The complete documentation is available at: https://databrickslabs.github.io/impulse
Impulse is a Python-based analytics library designed for processing large-scale time-series measurement data. Built on Apache Spark and Delta Lake, it enables distributed processing of petabyte-scale sensor data from automotive testing, industrial IoT, and other measurement-intensive domains.
Impulse sits between a governed silver layer and a gold-layer star schema in Unity Catalog and provides three components:
- TSAL (Time Series Analytics Language) — a declarative Python DSL for expressing signals, events, and aggregations in natural Python, without requiring Spark expertise.
- Query Engine — pluggable and distributed; compiles TSAL expressions into Spark execution plans and adapts to any silver-layer layout via interchangeable solvers.
- Aggregations — domain-aware physical aggregations, including duration- and distance-weighted 1D/2D histograms and event-scoped statistics.
The same TSAL core and query engine support three complementary usage modes:
- Reporting — events and aggregations are executed in parallel across all matching recordings and persisted to the gold-layer star schema, ready for AI/BI Dashboards or Lakehouse Apps. Pipelines can be scheduled as Databricks Workflows.
- Ad-hoc analysis — TSAL expressions are evaluated directly by the query engine and returned as Spark DataFrames for interactive exploration in notebooks, without writing to the gold layer.
- ML — event-scoped statistics and histogram distributions are extracted as flat feature matrices that can be passed directly to MLflow, AutoML, or custom training pipelines.
- The silver layer is a domain-specific data model for measurement data, organized around two concepts: A container groups a set of recordings (e.g. one test drive), and a channel is an individual sensor signal within a container.
- The time-series data itself lives in a very narrow table keyed by container and channel, complemented by
*_tagsand*_metricstables that carry contextual metadata and statistics at both the container and channel level. - The gold layer is a star schema with fact tables (
histogram_fact,histogram2d_fact,stats_aggregator_fact,event_instance_fact) and matching dimension tables. - See the Impulse documentation for more details on the silver-layer and gold-layer data models. A detailed explanation of the silver-layer model is also described in this Databricks blog post.

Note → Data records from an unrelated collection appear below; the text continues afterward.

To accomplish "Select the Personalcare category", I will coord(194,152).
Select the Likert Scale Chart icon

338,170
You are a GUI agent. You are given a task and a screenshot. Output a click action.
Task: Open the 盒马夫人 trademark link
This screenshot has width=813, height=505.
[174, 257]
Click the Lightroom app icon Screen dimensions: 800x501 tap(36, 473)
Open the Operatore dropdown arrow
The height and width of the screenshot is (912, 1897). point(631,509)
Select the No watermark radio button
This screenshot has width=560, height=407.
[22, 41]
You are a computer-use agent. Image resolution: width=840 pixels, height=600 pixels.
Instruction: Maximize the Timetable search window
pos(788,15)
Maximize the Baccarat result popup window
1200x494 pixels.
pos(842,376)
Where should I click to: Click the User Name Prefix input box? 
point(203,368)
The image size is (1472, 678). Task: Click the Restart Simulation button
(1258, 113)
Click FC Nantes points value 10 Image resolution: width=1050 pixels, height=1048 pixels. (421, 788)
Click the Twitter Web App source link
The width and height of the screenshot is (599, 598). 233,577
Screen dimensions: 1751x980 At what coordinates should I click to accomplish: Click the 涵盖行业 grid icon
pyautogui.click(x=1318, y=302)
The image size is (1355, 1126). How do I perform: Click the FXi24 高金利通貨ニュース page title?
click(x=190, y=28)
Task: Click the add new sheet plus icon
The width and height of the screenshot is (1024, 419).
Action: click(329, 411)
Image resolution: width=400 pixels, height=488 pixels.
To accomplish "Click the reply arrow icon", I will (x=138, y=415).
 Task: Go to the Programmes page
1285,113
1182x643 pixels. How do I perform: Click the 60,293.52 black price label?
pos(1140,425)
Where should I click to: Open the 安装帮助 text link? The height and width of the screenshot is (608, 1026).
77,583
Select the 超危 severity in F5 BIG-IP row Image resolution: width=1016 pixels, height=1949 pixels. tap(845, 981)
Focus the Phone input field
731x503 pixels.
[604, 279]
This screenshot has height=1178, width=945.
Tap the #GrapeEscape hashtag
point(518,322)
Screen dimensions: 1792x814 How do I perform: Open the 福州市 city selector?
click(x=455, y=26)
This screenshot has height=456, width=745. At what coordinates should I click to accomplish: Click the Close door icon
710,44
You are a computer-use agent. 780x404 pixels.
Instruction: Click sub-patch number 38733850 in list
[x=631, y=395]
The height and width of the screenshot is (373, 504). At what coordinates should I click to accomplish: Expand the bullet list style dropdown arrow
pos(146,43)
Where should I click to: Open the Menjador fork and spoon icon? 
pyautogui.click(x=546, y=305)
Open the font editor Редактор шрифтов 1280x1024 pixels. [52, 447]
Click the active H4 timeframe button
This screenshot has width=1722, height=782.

The example below demonstrates the reporting usage mode. Examples of the ad-hoc analysis and ML modes are available in the documentation and the demos/ folder.
from databricks.sdk import WorkspaceClient
from mda_reporting.core.report import Report
from mda_reporting.core.page import Page
from mda_reporting.events.basic_event import BasicEvent
from mda_reporting.aggregations.histogram import HistogramDuration
ws = WorkspaceClient()
report = Report(name="battery_thermal", spark=spark, workspace_client=ws, config=my_config)
# Select physical channels and define a virtual signal.
query = report.get_db().query
max_cell_temp = query.channel(channel_name="Battery_Cell_Temp_Max", platform="EV")
min_cell_temp = query.channel(channel_name="Battery_Cell_Temp_Min", platform="EV")
temp_delta = max_cell_temp - min_cell_temp
# Define an event: max cell temp >= 60 °C OR cell-to-cell delta > 5 °C.
thermal_risk = BasicEvent(name="thermal_runaway_risk",
expr=(max_cell_temp >= 60.0) | (temp_delta > 5.0),
)
report.add_event(thermal_risk)
# Duration-weighted histogram of max cell temperature, scoped to the event.
page = Page(page_number=1)
page.add_aggregation(
HistogramDuration(
name="critical_temp_distribution",
base_expr=max_cell_temp,
bins=[float(i) for i in range(60, 100, 2)],
event=thermal_risk,
bins_unit="°C",
values_unit="s",
)
)
report.add_page(page)
# Compute and persist to the Gold-layer star schema.
report.determine_report()
report.persist_results()Python 3.12, PySpark 4.0, Delta Lake 4.0. The full dependency list is in pyproject.toml.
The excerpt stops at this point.